By Sue Jackson, Elizabeth Anderson, Natalia Piland, Solomon Carriere, Lilia Java, and Timothy Jardine.
This Plain Language Summary is published in advance of the paper discussed. Check back soon for a link to the full article.
Our worlds are full of rhythms – we often think of them as events that follow a pattern, such as seasons, tides, work shifts, school holidays, religious rituals. Some of the world’s most culturally significant rhythms relate to the movement of water in rivers. We can see the association between rhythmic movement and life in what we understand rivers to be – rivers are alive, they pulse, they are lifeblood.
In this paper we define social and ecological relationships with rivers in terms of flows, a starting point that stresses the vitally important temporal dimensions of moving water. To do this we advance the idea of river rhythmicity which refers to periodic, recurrent phenomena – both social and ‘natural’ – that are synchronized with the rise and fall of river water.
The paper surveys the different ways that river rhythms are imagined across academic disciplines and shows how to think about rivers in a way that transcends a single academic discipline. We hope that this approach will also resonate with river-dwelling communities.
Our approach centers the human experience by showing howmany different and interconnected rhythms make up what we call river time.

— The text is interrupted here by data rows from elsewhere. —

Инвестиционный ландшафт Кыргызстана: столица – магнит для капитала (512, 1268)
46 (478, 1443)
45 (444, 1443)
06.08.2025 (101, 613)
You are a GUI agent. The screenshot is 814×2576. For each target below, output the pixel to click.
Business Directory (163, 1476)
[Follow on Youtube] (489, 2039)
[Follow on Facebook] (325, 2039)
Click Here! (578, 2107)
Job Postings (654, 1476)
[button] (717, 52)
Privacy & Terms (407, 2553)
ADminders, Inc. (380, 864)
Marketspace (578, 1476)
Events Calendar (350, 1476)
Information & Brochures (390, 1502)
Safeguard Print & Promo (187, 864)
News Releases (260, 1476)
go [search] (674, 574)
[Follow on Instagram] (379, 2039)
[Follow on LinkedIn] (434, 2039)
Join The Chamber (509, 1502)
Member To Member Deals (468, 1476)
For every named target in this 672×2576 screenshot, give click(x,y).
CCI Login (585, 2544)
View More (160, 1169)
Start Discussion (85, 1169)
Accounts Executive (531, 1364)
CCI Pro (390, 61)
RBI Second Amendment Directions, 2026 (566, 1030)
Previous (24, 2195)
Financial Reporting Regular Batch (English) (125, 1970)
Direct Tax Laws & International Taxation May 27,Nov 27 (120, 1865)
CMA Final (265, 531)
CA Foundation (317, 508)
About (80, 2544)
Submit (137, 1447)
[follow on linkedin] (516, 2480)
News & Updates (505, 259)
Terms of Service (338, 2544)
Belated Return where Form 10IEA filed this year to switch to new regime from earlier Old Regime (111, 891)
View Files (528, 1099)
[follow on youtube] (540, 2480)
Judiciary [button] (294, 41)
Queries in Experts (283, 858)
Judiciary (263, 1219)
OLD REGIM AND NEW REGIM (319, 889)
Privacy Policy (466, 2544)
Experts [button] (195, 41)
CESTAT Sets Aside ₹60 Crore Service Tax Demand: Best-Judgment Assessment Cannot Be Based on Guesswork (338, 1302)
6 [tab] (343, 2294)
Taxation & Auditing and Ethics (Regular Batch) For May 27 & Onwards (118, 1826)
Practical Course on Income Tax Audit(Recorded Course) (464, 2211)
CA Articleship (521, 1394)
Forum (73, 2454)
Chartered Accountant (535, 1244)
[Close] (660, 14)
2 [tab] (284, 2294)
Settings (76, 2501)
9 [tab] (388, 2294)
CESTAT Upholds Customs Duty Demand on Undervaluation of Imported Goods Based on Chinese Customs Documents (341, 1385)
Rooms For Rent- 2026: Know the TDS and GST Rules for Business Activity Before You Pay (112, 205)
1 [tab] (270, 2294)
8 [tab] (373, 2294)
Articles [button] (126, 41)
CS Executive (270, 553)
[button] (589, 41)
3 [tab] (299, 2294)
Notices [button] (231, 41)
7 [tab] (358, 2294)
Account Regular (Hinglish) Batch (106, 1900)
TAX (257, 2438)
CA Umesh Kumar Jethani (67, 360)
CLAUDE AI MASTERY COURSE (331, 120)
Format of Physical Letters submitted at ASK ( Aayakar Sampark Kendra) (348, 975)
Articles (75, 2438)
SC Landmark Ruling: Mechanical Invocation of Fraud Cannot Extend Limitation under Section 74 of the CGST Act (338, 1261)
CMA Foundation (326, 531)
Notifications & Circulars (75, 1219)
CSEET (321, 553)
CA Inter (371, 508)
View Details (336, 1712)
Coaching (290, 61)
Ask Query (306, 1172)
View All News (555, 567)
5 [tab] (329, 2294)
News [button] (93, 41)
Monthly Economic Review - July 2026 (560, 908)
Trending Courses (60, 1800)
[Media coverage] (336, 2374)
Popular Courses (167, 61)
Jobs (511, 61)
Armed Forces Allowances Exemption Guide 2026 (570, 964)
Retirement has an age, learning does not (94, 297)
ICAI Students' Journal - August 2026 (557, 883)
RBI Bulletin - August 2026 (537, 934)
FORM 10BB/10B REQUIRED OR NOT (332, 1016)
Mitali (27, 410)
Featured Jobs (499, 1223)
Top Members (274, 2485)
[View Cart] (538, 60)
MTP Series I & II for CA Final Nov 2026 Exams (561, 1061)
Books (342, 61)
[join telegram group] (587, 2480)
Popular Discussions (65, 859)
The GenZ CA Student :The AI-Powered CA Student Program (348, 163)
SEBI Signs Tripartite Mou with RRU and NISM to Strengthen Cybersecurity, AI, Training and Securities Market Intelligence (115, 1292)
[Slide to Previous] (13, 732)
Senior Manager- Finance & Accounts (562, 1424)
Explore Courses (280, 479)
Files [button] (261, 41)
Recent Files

To ground our discussion in practical, lived experience, we share two accounts of lives lived in rhythm with rivers, one from the ice-covered Saskatchewan River in northern Canada, and another from the tropical floodplains of the Amazon River in Colombia. We also describe ways in which these rivers’ rhythms, which include those of human communities, are vulnerable to disruptions from activities such as dam construction and deforestation. We show how renewed attention to river rhythmicity can reveal intimate relationships between people and rivers that persist and evolve despite these disruptions. Local and diverse knowledges are necessary for sustainable relations with rivers, and an approach centred on rhythmicity can enhance the dialogues crucial to those endeavours.
Having worked in river conservation, research and management for many decades, our writing team argues that approaches to river conservation and water management need to better understand the role of flowing water in a river’s life and its role in the lives of riparian human communities as they work in conjunction to produce dynamic riverscapes. We suggest that river rhythmicity can serve as a platform for better understanding how we shape the world and, in turn, are shaped by it.